And strangely, the whole thing seemed ridiculous because floods just don't happen in upmarket American locations.

Two days later, Hurricane Sandy downsized to become 'Superstorm Sandy', and smashed America's East Coast. Sandy - the size of Europe - stretched herself across a vast expanse of the Canadian and US coastline, committing fatalities and unparalleled inconveniences. She struck a blow in local economies, stopped a closely run presidential election in its tracks, and shut down the stock exchange for two days. Sandy's rage killed at least 70 people and estimated damage of $50b.

What's more, she touched millions of lives in a million ways. As soon as I heard about the storm, I emailed friends in the States to ensure they were safe. I have a friend whose trip to the US was cancelled, and a sister-in-law and her husband living on Long Island who were stranded in London for two days. And some people can't answer my emails.

It will take America years to get over this attack of nature and although there are already suggestions that Sandy may have done builders a big favour, some people will never recover from the impact.

But Sandy has also assaulted our senses and sense of equilibrium. She did not start her work in the USA. The Caribbean first experienced her as a Hurricane. Haitians who have endured serial catastrophes for decades were revisited with horrors by Sandy's violence.

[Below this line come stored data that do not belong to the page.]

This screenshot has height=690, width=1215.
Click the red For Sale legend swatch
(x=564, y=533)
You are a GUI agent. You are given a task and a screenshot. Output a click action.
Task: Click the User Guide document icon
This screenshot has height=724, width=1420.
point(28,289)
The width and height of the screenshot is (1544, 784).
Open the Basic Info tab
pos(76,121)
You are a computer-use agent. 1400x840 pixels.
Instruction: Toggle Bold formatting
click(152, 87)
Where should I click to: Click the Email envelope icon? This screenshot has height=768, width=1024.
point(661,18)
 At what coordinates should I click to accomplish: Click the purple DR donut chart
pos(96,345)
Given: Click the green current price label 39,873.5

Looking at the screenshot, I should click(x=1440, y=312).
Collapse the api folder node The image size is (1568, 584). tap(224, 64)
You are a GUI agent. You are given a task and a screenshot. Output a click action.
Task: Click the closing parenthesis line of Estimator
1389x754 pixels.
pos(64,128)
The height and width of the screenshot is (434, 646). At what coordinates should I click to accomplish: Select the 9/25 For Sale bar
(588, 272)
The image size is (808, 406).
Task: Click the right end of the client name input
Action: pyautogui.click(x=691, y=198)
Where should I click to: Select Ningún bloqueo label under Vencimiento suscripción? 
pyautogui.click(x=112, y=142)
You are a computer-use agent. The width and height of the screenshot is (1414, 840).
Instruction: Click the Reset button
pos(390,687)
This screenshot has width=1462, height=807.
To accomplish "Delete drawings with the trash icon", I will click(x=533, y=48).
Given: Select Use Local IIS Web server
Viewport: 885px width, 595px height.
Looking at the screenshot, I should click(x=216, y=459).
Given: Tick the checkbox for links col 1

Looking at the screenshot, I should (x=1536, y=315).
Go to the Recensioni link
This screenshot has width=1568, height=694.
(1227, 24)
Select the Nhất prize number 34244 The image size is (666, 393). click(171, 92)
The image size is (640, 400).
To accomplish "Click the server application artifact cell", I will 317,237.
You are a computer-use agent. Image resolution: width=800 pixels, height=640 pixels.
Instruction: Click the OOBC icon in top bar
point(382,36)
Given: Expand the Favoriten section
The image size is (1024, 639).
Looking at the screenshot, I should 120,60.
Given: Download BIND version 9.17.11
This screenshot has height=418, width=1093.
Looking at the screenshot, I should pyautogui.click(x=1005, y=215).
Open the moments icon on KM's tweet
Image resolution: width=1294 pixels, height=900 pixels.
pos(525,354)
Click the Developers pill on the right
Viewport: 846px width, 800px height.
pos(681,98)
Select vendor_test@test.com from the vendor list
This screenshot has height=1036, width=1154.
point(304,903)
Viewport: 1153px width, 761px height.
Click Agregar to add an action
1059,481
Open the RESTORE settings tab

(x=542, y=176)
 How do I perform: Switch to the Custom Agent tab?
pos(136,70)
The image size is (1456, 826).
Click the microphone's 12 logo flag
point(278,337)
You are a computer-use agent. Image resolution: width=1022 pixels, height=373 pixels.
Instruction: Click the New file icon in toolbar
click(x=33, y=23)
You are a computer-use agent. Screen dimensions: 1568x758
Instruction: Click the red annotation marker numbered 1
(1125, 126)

And yet somehow, I have been programmed to expect deluges in Haiti or Bangladesh. Lives and livelihoods lost to floods in these places have acquired a morbid normality in our common consciousness.

Conversely, there is an unspoken psychological contract that the wealthy have with nature, which says, 'These things don't happen here - to us!' Natural disasters are uncommon to most developed societies and their occurrence really does come as a legitimate shock. Britain still comes to a stop in a snowstorm! Great industrial communities with ostentatious buildings and economic centres avoid tectonic plates and flood alerts. It all makes sense. But with this comes a feeling of immunity.

Sandy's catastrophic arrival in Manhattan was a stark reminder that we share the same fragile place in space but also that lives and livelihoods lost in America are as devastating as anywhere else in our world.